Being a nurse becomes engrained in the fabric of an individual’s existence. As a nurse you are the first to be called on by your friends when their children are sick, by the coaches on the little league field when a knee is scraped and by your aging parents as they enter a new phase of life and depend on help. It is impossible to turn off being a nurse and separate professional existence from the personal world.
This idea is magnified as a nurse leader. Nursing leadership is a profession that sets high expectations of presence, visibility, and availability. Nurse leaders are accountable for large groups of employees responsible for delivering care with expertise and compassion to people every moment of every day. The burden of that responsibility is massive.

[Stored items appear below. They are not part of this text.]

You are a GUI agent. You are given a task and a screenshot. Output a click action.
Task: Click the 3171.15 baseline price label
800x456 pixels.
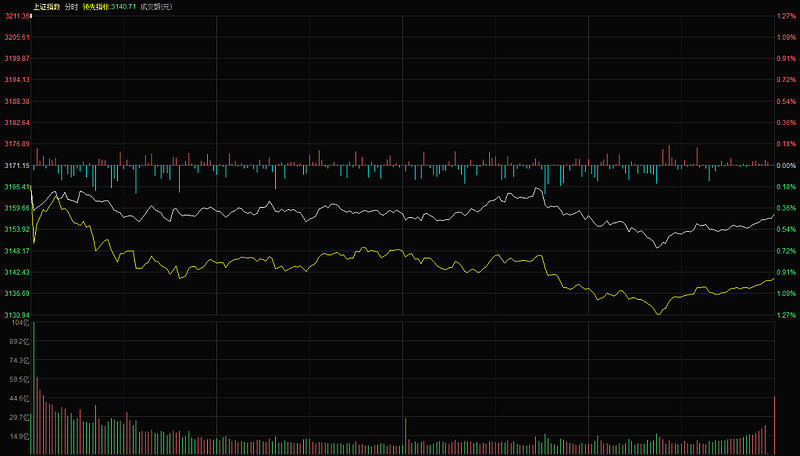(17, 165)
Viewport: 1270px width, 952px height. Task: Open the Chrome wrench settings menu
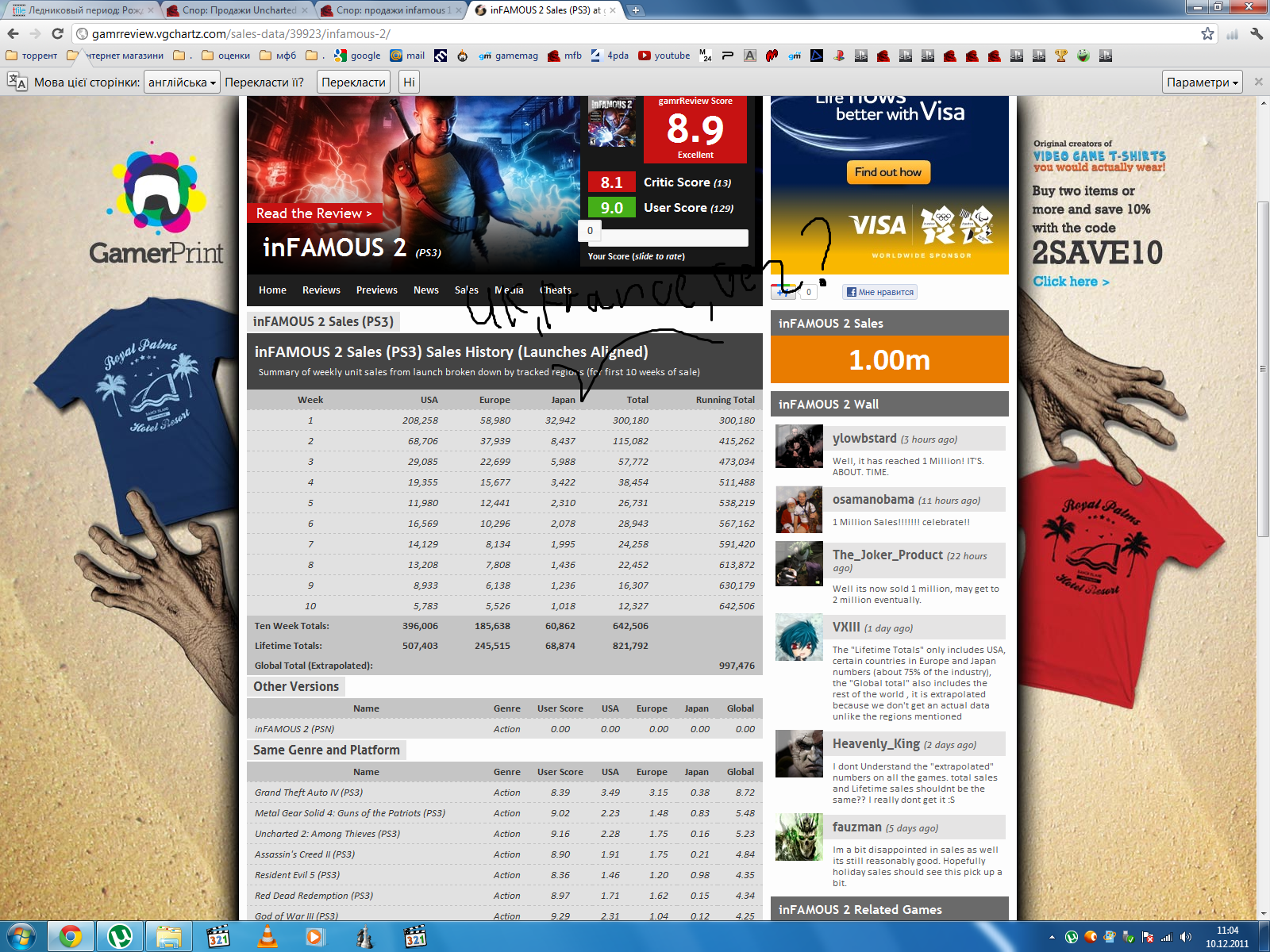coord(1257,33)
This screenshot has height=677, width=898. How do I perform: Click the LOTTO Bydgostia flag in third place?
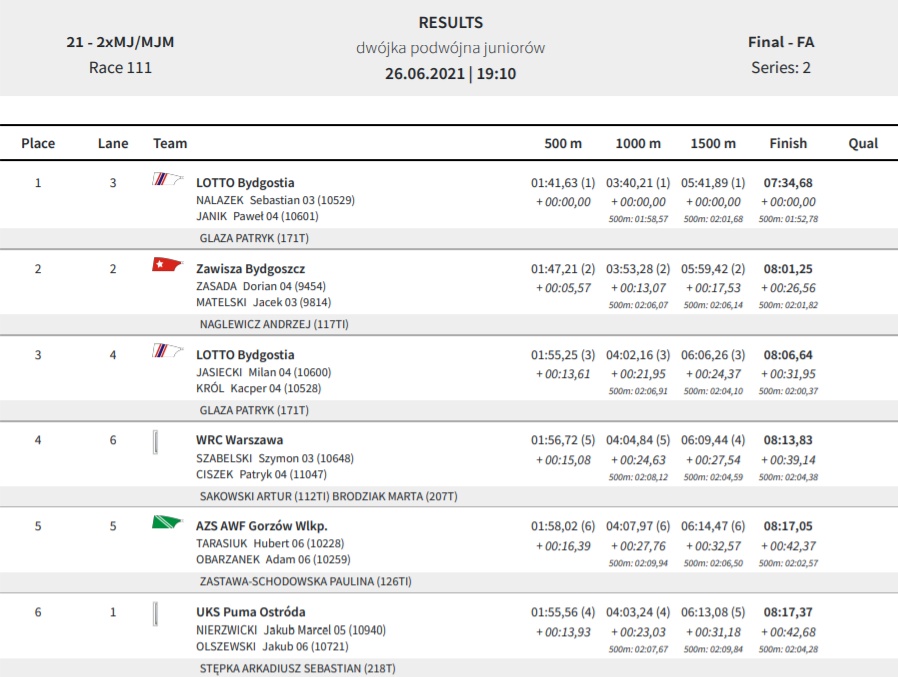(x=168, y=351)
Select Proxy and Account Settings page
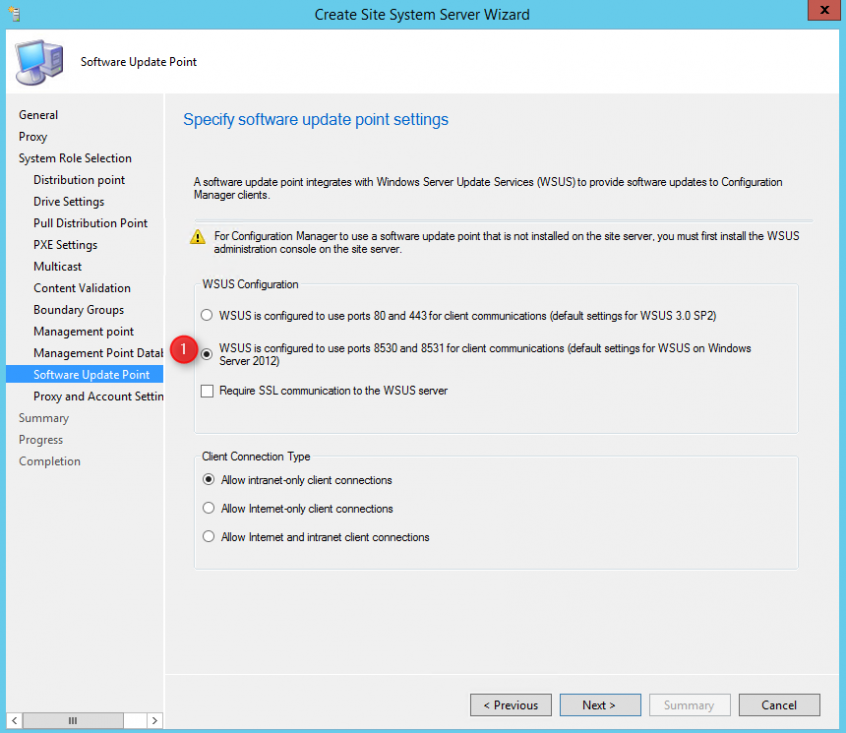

As a leader to other leaders, one of my core principles was advocating for work life balance. I believed that leading with this value expressed my sincere gratefulness and appreciation to my leaders while emphasizing them as individuals. I thought that I prioritized this ideal and tried to promote innovative approaches to being a nurse leader.
- Put your loved ones above the job. Prioritize them.
- Take the time you need outside of work.
- Promote your own health and physical well-being.
- Step away when you need.
- Turn your phone off.
However, while we consistently spoke those words, often the reality of putting them into action failed. Instead, I saw leaders compelled to their profession and put the idea of balance to the side due to obligation.
- Leaders missed key personal milestones and events.
- Leaders checked in on vacation – sent emails, attended meetings, and answered calls.
- Leaders did not live healthy lifestyles – they did not exercise, they did not eat well, they did not prioritize wellness.
The next generation is looking at us and making decisions about leadership based on our actions and not our words. I believe they want something different for themselves, and I believe our behaviors are contributing to the difficulty in filling key leadership positions. To solve this problem, we must ask the question why and be willing to change the norm. We must shift our thinking and change our rules through innovation and disruption.
Shift our Thinking:
Promoting the idea of a work life balance will never work. A balance suggests equal components of a professional and personal life. However, being a nurse is embedded in an individual’s foundation. This doesn’t change when becoming a nurse leader. In fact, it is magnified. It is impossible to achieve an equal divide.
What if we considered a work life blend. A blend suggests an ideal that our work and our personal lives are brought together in a friendly coexistence. A blend acknowledges that you are always a nurse in every aspect of your life – it grants permission to state that it is impossible to separate the identities.
Changing our Rules:
If we change our thinking – we must change our rules to be truly successful. Without that it is merely a flavor of the month of philosophy shifts. The rules need to acknowledge that we cannot separate our personal and professional lives. They need to be established to support a blend.
We must change expectations around visibility, presence, and availability. Great nurse leaders will never separate from responsibility. Let’s allow leaders that get the job done to set realistic schedules for presence versus expecting them to be in person Monday through Friday from sunup to sundown. Would things break if we allowed them to work from home one day per week or encouraged them to take lunch off campus?
We need to revisit the perks of leadership and be innovative. Consider ideas that promote a blend like a paid day off on their birthday, subscriptions to online wellness or fitness platforms, standing desks and fitness watches, paternity leaves, passes to take their family to a movie, or time off to volunteer. What if we provided unlimited PTO or didn’t keep track of those hours as they likely are working at some point during that time anyway. There are likely unlimited creative solutions to change what is done today to promote ideal blends. We must begin to implement these types of new ideas.
The future of nurse leadership is already here. The future nurse leader is the new nurse fresh out of school, the high school student choosing college, or the young child watching a parent go to work every day. The choices we make today as nursing leaders impact their future decisions and we must commit to creating a profession that they will aspire to. Our chances of successfully recruiting the next generation of nurse leaders into our roles will only be successful when we acknowledge that there must be a blend to promote a healthy coexistence between professional and personal lives.